Nvidia and Palantir have partnered to deploy AI for supply-chain management, beginning with Nvidia’s network of millions of parts, thousands of suppliers and global partners. Their system pairs mathematical optimization with a model trained on past expert decisions, but Nvidia says a planner still reviews each recommendation and makes the final allocation call.
The first deployment is a difficult proving ground. Nvidia says a single Vera Rubin rack contains 1.3 million components, while its wider operation has to match changing material availability with manufacturing capacity, supplier commitments and customer obligations across multiple sites.
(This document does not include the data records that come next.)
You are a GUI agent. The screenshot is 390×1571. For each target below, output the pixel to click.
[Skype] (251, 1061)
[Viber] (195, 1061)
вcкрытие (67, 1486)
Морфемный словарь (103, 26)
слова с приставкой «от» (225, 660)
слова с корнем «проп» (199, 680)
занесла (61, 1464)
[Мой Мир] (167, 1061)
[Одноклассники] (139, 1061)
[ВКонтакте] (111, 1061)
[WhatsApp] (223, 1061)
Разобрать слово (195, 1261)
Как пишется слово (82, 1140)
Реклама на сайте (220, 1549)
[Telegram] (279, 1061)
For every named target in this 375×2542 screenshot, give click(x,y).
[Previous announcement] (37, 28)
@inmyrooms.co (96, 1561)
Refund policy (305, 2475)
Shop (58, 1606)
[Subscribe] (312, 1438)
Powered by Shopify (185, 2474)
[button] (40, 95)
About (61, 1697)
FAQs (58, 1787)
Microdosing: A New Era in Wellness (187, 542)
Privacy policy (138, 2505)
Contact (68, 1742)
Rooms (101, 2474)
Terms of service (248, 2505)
A component that blocks production one week may not be the constraint the next.
One allocation problem, two kinds of input
On the quantitative side, Nvidia cuOpt solves a weekly mixed-integer linear program, a method for choosing among constrained options. Its objective is to minimize the time materials remain under Nvidia’s ownership across manufacturing sites. The tool also identifies the binding constraint behind an allocation, so planners can test alternatives rather than receive only one answer.
Nvidia says historical back-testing showed why optimization alone was not enough. Human planners were factoring in partner emails, weather forecasts, geopolitical events and supplier debriefs that the solver could not see. The partnership’s core bet is that those rationales can become a governed record for future recommendations instead of remaining informal knowledge held by individual planners.
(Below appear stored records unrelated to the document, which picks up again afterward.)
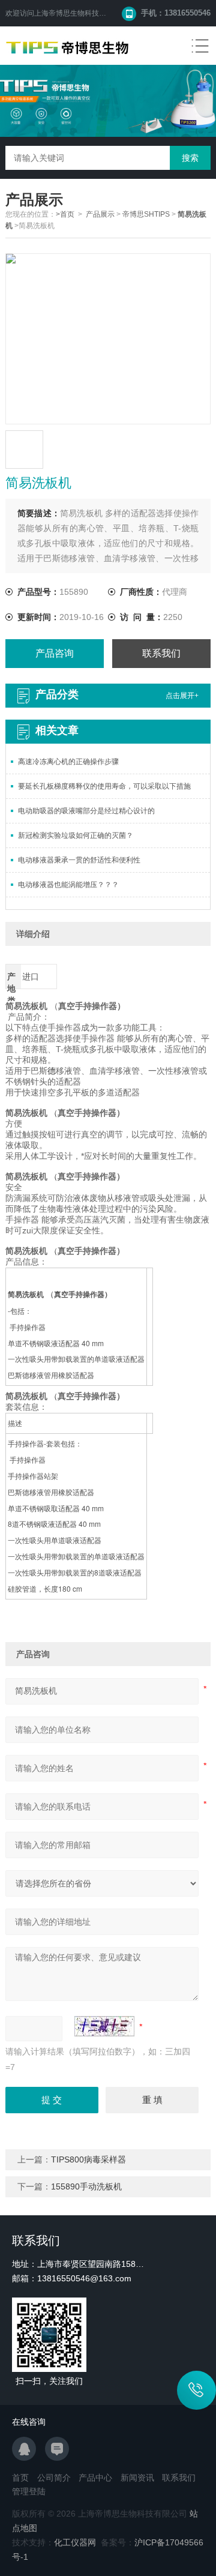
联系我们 (161, 653)
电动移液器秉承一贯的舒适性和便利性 (79, 860)
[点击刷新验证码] (104, 2026)
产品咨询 (54, 653)
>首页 (65, 214)
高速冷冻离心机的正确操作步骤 (68, 761)
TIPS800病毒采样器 (88, 2159)
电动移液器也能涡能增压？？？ (68, 884)
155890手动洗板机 (86, 2186)
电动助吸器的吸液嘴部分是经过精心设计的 (86, 811)
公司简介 (54, 2477)
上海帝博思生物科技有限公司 (81, 13)
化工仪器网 (75, 2542)
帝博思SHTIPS (146, 214)
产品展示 (100, 214)
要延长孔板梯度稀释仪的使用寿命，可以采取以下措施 (104, 786)
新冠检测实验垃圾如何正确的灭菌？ (75, 835)
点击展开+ (182, 695)
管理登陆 (29, 2491)
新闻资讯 (137, 2477)
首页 (20, 2477)
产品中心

Turning planning history into a model
Palantir Foundry provides the shared operating layer for the system. Its Ontology, Palantir’s name for a connected data layer, links materials, manufacturing sites, commitments, capacity, allocations, production outputs and qualitative signals. Nvidia says it built a Digital Supply Chain Intelligence command center in Foundry to bring those inputs together for allocation decisions.
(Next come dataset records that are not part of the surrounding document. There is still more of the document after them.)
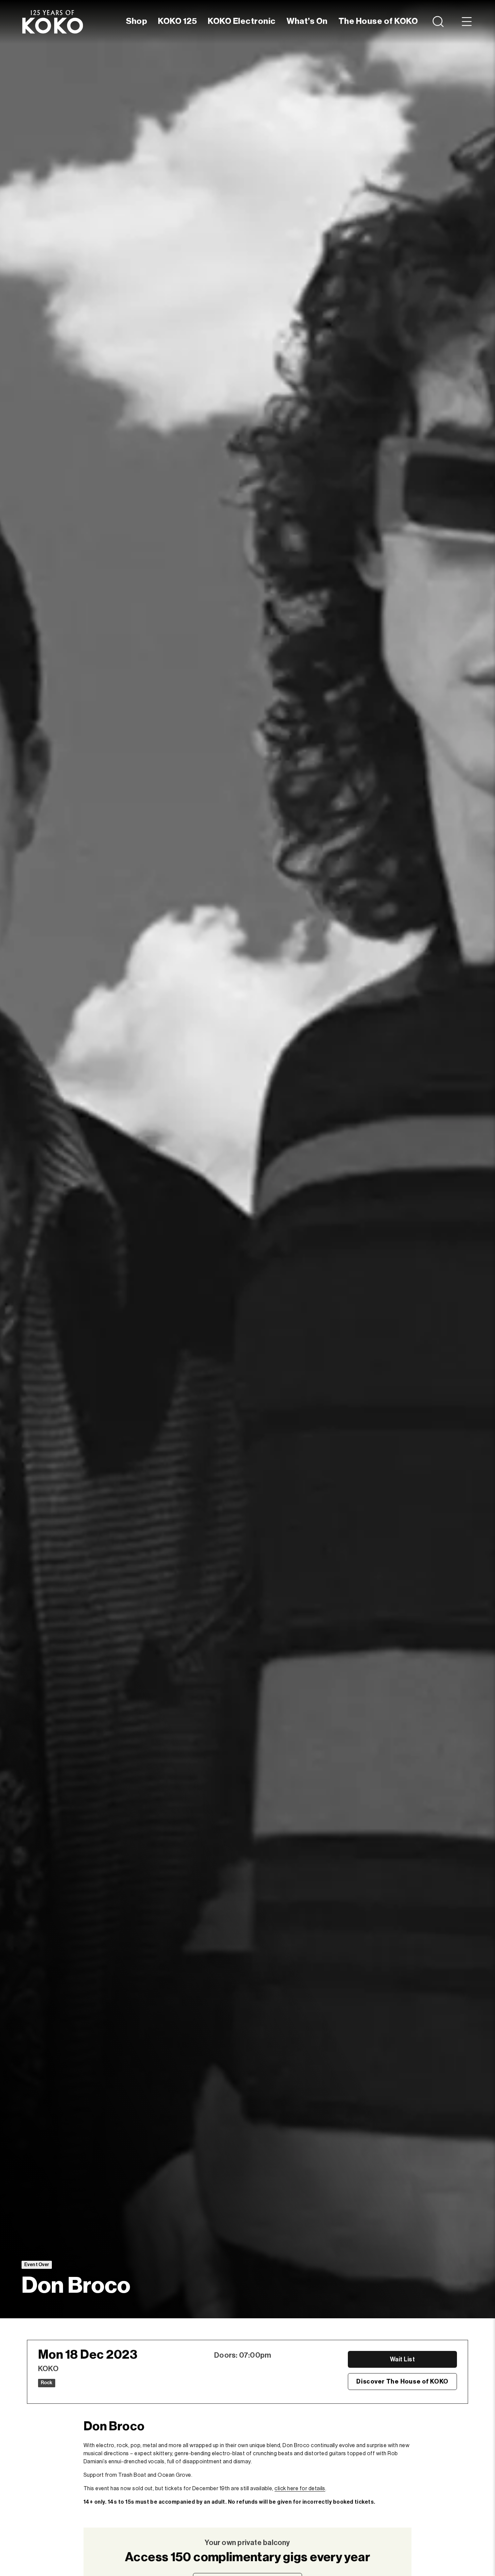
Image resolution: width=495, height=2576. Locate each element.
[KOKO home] (53, 21)
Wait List (402, 2359)
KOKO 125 (177, 21)
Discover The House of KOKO (402, 2382)
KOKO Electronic (241, 21)
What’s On (307, 21)
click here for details (299, 2488)
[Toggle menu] (466, 21)
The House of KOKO (378, 21)
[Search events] (439, 21)
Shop (136, 21)
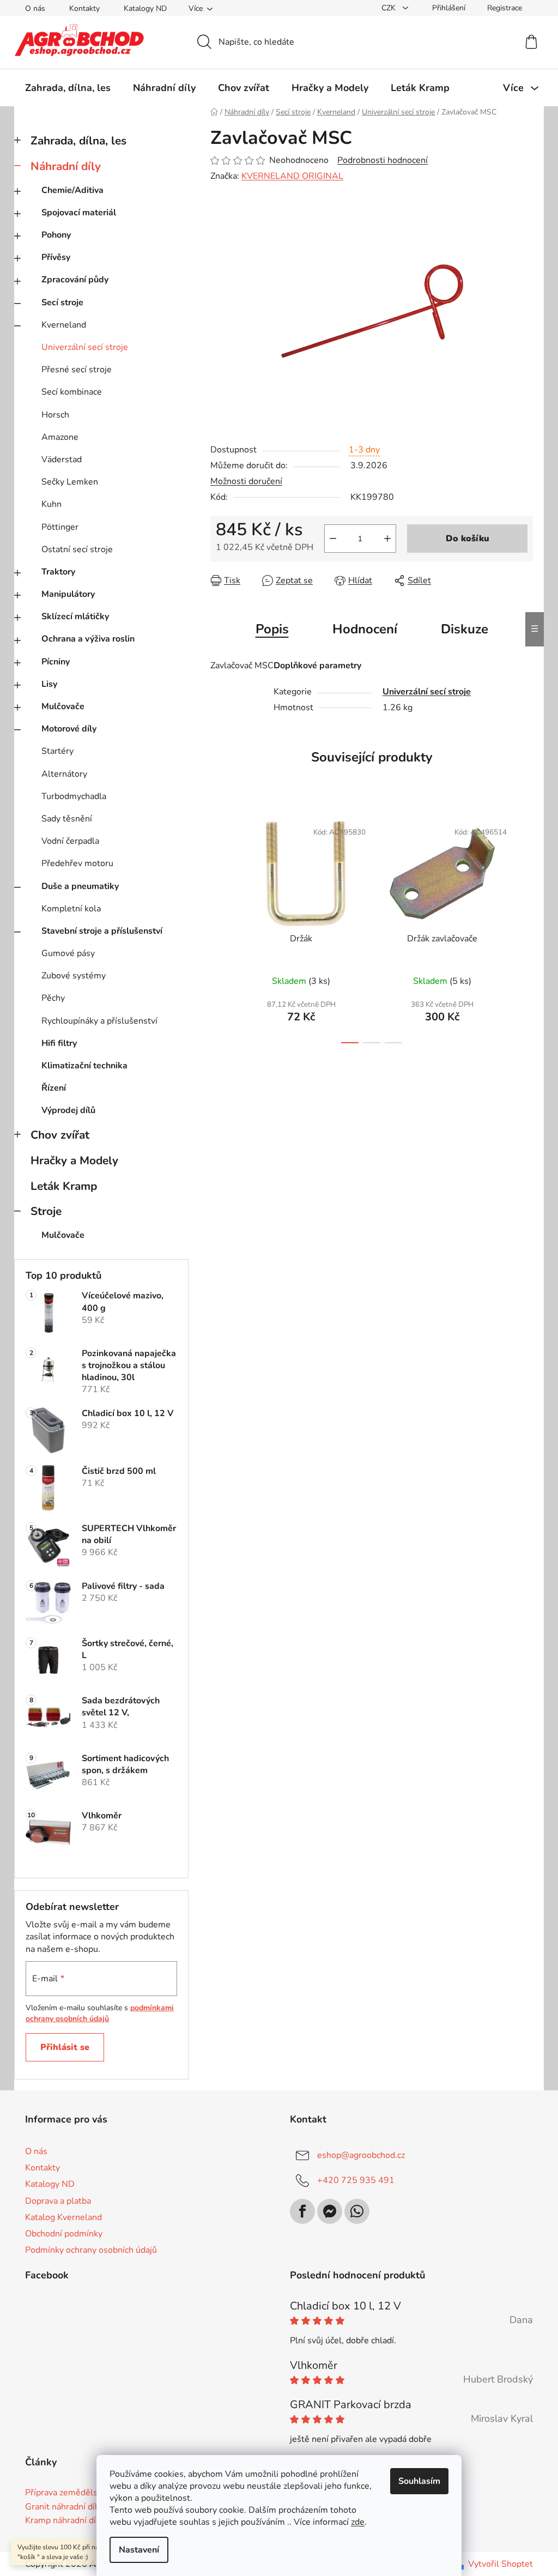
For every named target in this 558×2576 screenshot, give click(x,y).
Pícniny (55, 662)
Nvidia then post-trained its open Nemotron 3.5 Lightning model on recorded allocation decisions, the rationales behind them and their outcomes, using a governed Palantir Autopilot workflow. The company says that process anonymizes personal information, expands training examples with synthetic data and fine-tunes a limited set of model parameters while leaving the base model weights frozen.
How Nvidia says the feedback loop works
- The model receives current operational context and returns an allocation recommendation, rationale and risks.
- A planner reviews the recommendation and makes the final allocation call.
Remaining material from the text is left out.